▶ **Supplied information**
Segment Open

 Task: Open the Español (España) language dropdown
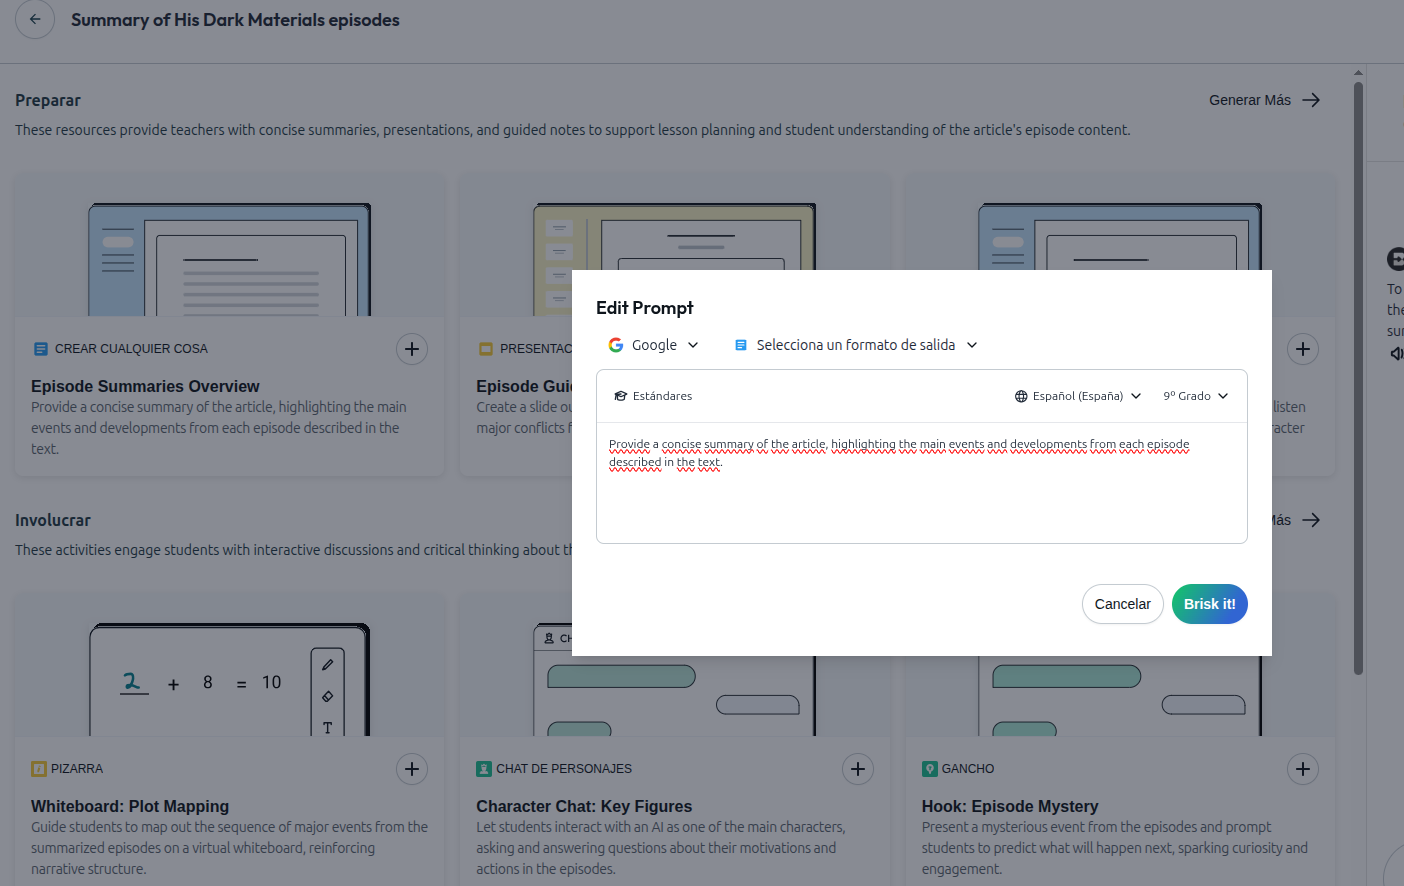(x=1077, y=396)
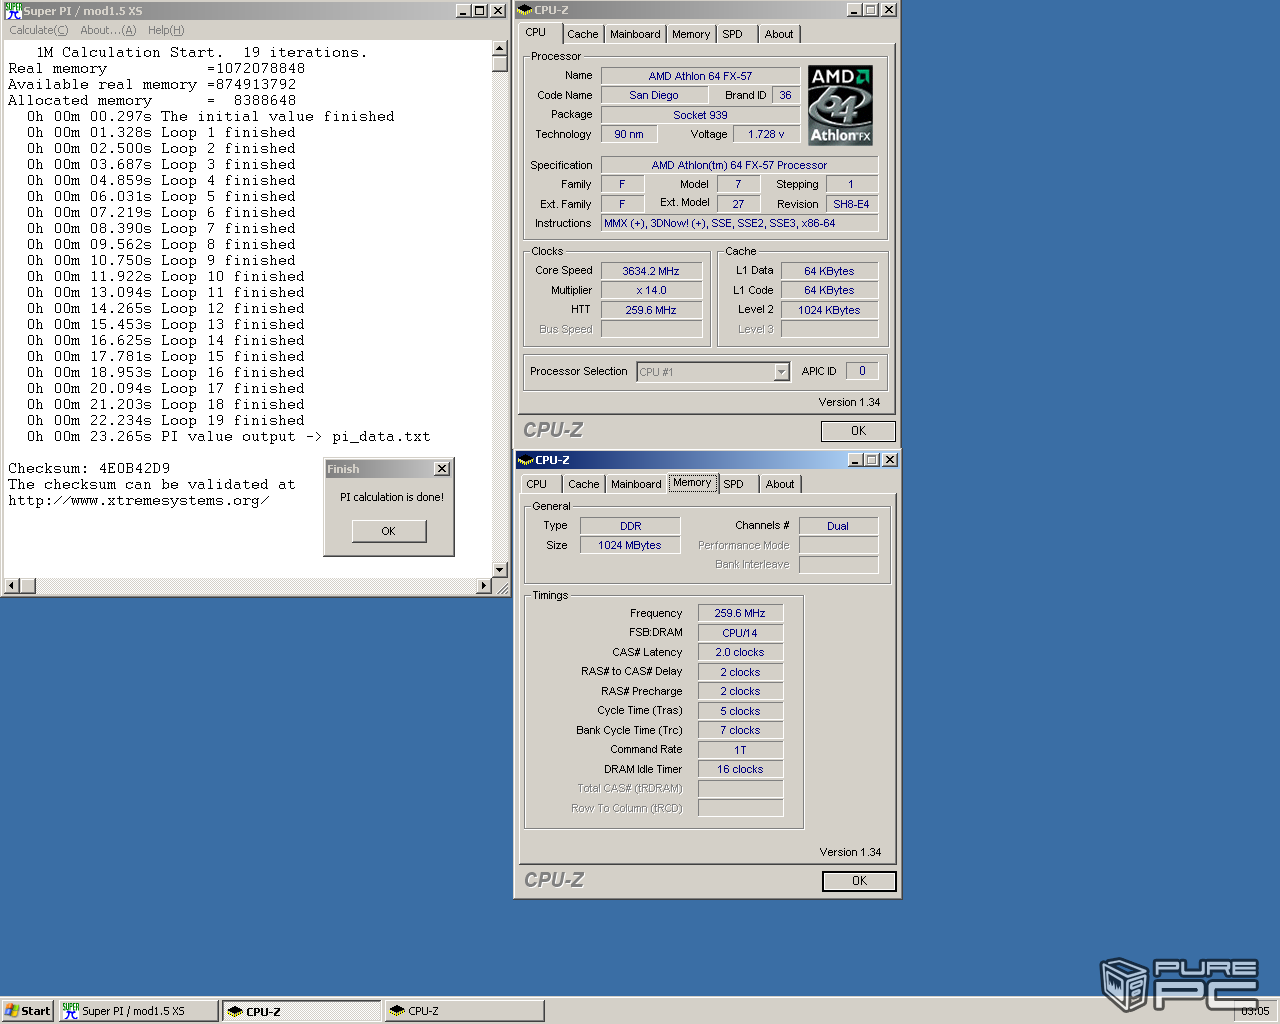The width and height of the screenshot is (1280, 1024).
Task: Switch to Mainboard tab in upper CPU-Z
Action: [x=635, y=34]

Segment Closed

▶ **Aim of the exercise**
Exactly as written, print each entry, leaving all pictures out.

▶ **Task solution**
 Task: Open the Español (España) language dropdown
(x=1077, y=396)
The width and height of the screenshot is (1280, 1024).
Task: Switch to Mainboard tab in upper CPU-Z
Action: [x=635, y=34]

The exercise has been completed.